A Companhia Paranaense de Energia (Copel) aposta no investimento de fontes alternativas de produção de energia para evitar o desabastecimento a médio prazo. Hoje, quase 100% da energia consumida do País vêm de usinas hidrelétricas. Investir em termoelétricas ou na energia eólica (vento) pode ser a solução para remediar a possível falta de luz, como a que ocorreu na semana passada.
A Copel tem em funcionamento três usinas termoelétricas e planeja investir na construção de outras unidades. Um estudo de viabilidade econômica está sendo feito no Litoral para a implantação de uma termoelétrica movida a carvão. A Copel planeja investir R$ 3,2 bilhões para evitar o desabastecimento, até 2.002.
Hoje, a Copel é superavitária em energia. A companhia tem uma capacidade de produção de 3,3 mil megawatts. O consumo no Estado é de 2,8 mil megawatts. O excedente é jogado no sistema e absorvido em outras regiões. Com a entrada em funcionamento da usina de Salto Caxias, prevista para fim de 1998, haverá um incremento de 37% na capacidade energética. Mas apenas Caxias não garante o fornecimento de energia a longo prazo.
Mesmo tendo produção suficiente de energia, os paranaenses não estão livres de blecautes. Na quinta-feira faltaram 6 mil megawatts, o que representa a metade da capacidade da usina de Itaipu. A Telebrás foi obrigada a pedir que cada concessionária retirasse uma determinada carga do sistema para evitar um prejuízo maior.
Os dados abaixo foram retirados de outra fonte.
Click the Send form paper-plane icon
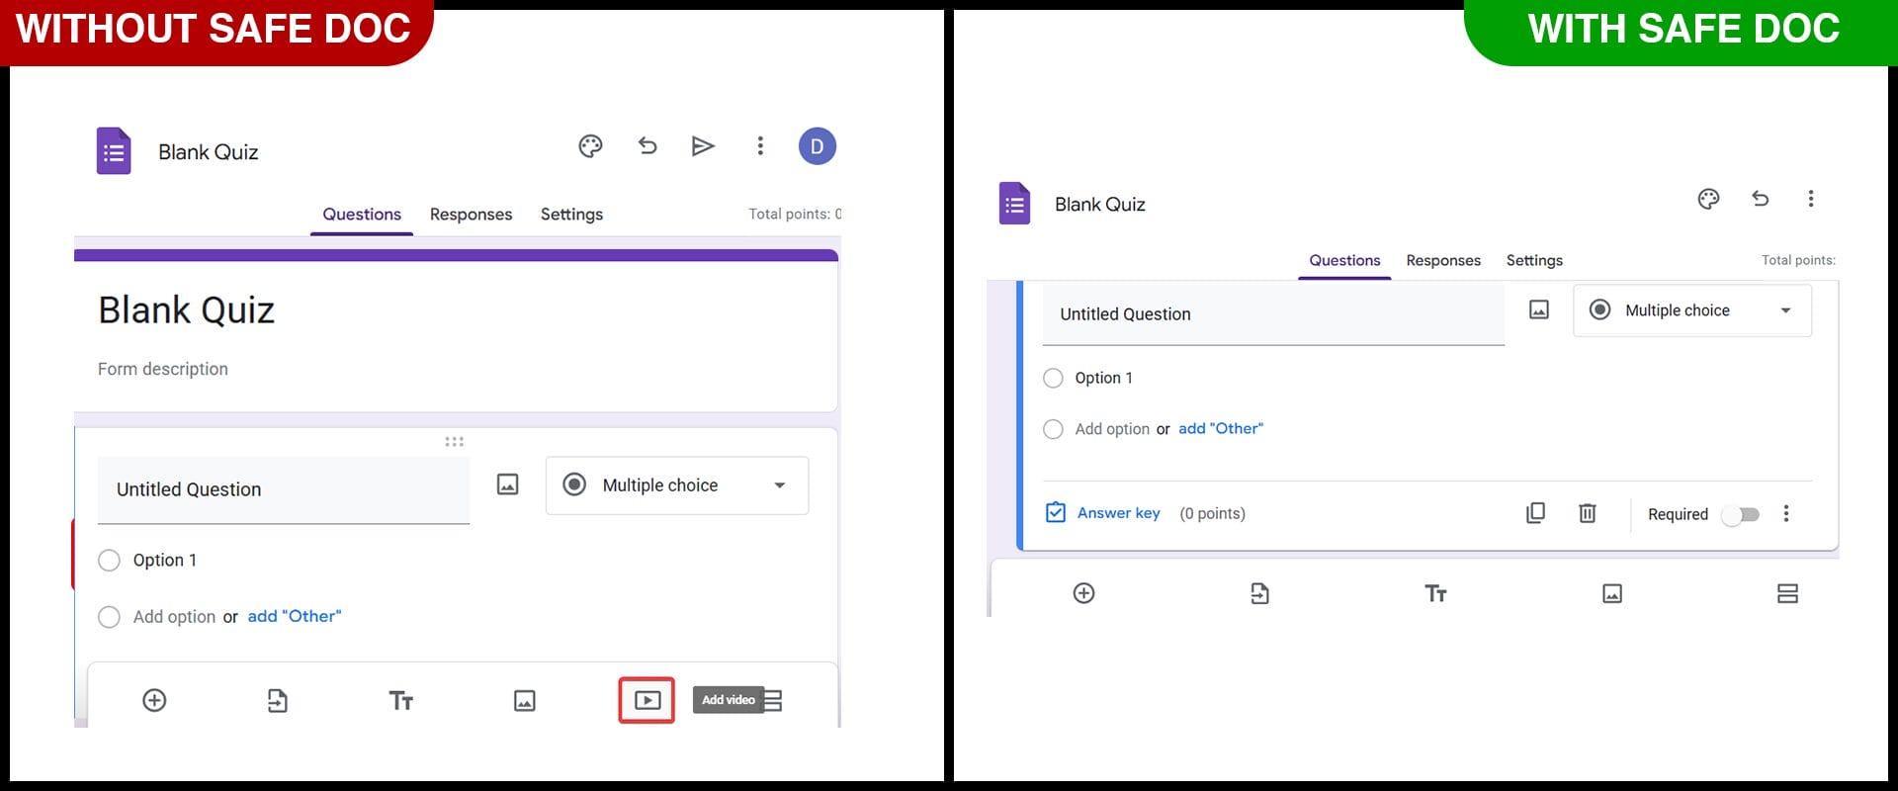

No caso da Copel, foram retirados 345 megawatts na quinta-feira e 350 na sexta-feira.
O assistente da Coordenadoria de Relação com o Mercado de Capitais da Copel, Paulo Henrique de Almeida, alerta para a necessidade de o País retomar o investimento em energia o mais rápido possível, além de promover uma campanha para evitar o desperdício.